===== SUPPLIED DATA =====

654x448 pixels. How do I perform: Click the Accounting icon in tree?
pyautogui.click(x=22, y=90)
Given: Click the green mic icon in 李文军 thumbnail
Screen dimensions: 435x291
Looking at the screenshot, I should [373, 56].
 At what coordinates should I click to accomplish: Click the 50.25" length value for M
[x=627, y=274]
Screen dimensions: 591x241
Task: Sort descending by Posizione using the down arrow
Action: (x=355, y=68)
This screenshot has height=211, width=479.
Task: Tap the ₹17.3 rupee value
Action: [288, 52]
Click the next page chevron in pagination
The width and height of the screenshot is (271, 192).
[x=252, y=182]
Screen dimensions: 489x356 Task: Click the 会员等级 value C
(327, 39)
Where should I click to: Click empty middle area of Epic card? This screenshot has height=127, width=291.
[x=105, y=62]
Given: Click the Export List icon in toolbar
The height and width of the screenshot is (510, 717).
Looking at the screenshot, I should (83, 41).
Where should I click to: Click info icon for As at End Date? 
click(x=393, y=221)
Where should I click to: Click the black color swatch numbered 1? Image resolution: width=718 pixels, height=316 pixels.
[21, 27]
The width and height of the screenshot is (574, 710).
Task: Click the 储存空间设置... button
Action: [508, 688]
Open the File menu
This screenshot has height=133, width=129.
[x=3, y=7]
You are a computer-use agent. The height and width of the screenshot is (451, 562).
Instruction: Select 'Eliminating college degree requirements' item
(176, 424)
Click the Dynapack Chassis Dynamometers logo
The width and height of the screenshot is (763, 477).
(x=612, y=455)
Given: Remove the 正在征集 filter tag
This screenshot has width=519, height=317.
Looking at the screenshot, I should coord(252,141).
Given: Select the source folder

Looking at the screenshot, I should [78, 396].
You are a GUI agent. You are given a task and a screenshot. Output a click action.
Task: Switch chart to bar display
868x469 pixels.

=====

ACTIVITY:
Go through the listing above and list every line that has the word "agent".

SOLUTION TO THIS PROBLEM:
You are a computer-use agent. The height and width of the screenshot is (451, 562).
You are a GUI agent. You are given a task and a screenshot. Output a click action.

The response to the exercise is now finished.